Joseph Connell served in the Marines until his discharge in 1951, earning a Combat Action Ribbon, a United Nations Korean War Medal, a Presidential Unit Citation and a Korean Presidential Unit Citation.

He later served as Superintendent of Streets for Westford in 1952. He later joined the Police Department as a patrolman in 1958 and was promoted to Chief of Police in 1963 until his retirement in 1993.

The monument will consist of a granite post topped with a bronze eagle head and informational sign honoring Connell. It will be placed in the median of Connell Drive, approximately 15 feet from Main Street.

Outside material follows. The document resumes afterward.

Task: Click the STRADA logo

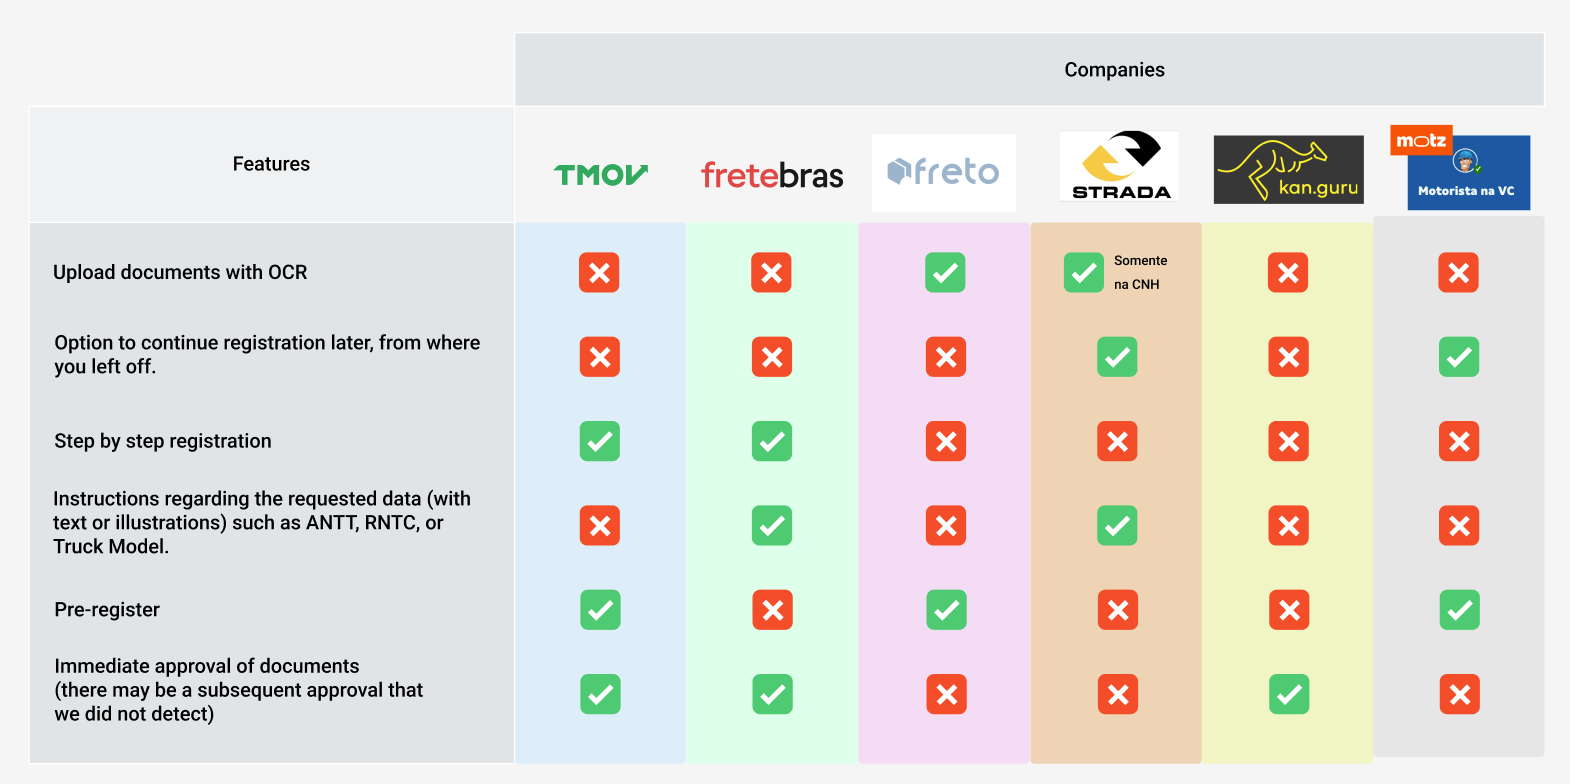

Officials raise concerns over monument criteria 

Members of the board raised concerns over the criteria in which monuments are recommended from the Monuments and Memorials Committee, as the committee’s charter does not forth criteria about how to decide where a monument should be placed or who a monument should honor.

“We want to encourage anybody to do it. Yes we don’t want to have a monument farm, but we did what we though we’d do is pass the decision on to the Select Board,” Committee Chair Terry Stader told the Select Board.

“The process is that anybody apply, we open it up, please let us know who [we should select],” Stader added.

The process currently allows anyone apply for a monument for review by the committee, which later reports its recommendation to the Select Board with no specific criteria for the nature or purpose of the monument.

“The charge says to recommend, it doesn’t say to be the gatekeeper. But we give them no criteria on which to make a recommendation. So effectively it becomes, yes, it [the monument] meets regulatory guidelines,” Select Board Vice Chair Scott Hazelton said.

WestfordCAT News

Reporter Melanie Duronio contributed to this piece.